1.2 Digital Sentiment Analysis
This discrepancy, partially resulting from the lack of individualized language learning environment, is stunning. I connected this statistical evidence with my research focus on foreign language effect at Boston University’s psycholinguistic lab. This theory proposed people tend to struggle in comprehending and communicating emotion-related content in second language. Lack of emotional context, to some extent, blocked their acquisition of second language.
What about a digital environment? Are people comfortable with expressing feelings online? Aiming to explore the viability of leveraging digital persona as a mean to emotionally self-express and thus to develop the proficiency in a second language, I gathered a rich text corpus of online chat & social media posts and ran a series of sentiment analyses.

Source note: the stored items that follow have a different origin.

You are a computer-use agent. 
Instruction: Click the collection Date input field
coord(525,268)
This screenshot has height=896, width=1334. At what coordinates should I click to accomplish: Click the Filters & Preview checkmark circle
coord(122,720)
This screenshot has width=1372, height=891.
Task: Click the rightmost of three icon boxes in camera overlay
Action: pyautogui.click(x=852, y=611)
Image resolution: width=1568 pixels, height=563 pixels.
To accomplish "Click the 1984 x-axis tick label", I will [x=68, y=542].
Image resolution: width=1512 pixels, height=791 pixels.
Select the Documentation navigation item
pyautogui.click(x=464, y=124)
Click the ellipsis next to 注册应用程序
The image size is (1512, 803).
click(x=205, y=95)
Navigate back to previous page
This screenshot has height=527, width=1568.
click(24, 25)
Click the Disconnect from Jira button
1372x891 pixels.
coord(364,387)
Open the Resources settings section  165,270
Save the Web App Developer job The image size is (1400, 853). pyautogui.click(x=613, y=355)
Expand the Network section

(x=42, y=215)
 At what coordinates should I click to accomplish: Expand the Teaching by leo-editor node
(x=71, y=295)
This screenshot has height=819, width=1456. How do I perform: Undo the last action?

Most online discourses are modestly and moderately emotional. Little of them are purely neutral. Absolute sentiment is strongly positively skewed, indicating the presence of extreme emotional catharsis online. Adopting the interactional format of digital social media can thus offer a viable way to integrate emotional self-expression meaningfully into contextual language learning.
2. Explore
After assessing technical viability, I step into narrow down actual user pain points using qualitative methods.
2.1 Diary Study
I conducted a contextual inquiry with frequent users of Duolingo, observing how they complete practice sessions over an entire week and asked their overall impression towards the production and self-expression aspects of the course.
2.2 Competitive User Testing
Right after diary study, 8 users were interviewed about the desirable features of digital self-expression from their perspectives. Referring to the social media products they liked, I centered the discussion around features they frequently used. Their quotes were categorized into meaningful codes.
3. Framework
Competitive benchmarking revealed a set of shared patterns for effective language learning, informing feature selection and AR spatial design.
3.1 Differentiation & Priorities
Based on key dimensions identified through thematic analysis, I constructed perceptual map of various benchmarks in e-learning industry, positioning my product at “high context” and “mid proficiency” combination. Using Kano Model, I evaluated their priorities and selected a subset of them into a coherent user journey and a primitive AR architecture that supports immersive production-focused practice.
3.2 System Architecture
4. Solution
4.1 Design System
Cosmospeaker’s pleasantly warm design system is established upon core concepts of “embrace, support, immerse”. All design elements are systematically and consistently organized into reusable variables and components variants that can directly implemented by software developers.
4.2 Interactive Prototype
Conversation-based language learning complemented with lightweight, situated AR.
Users customize learning companions to build expressive skills through task-oriented conversation. Sessions flexibly shift between conversational UI and optional AR, grounding practice in context. Learning is structured around CEFR-aligned vocabulary while adapting to individual preferences.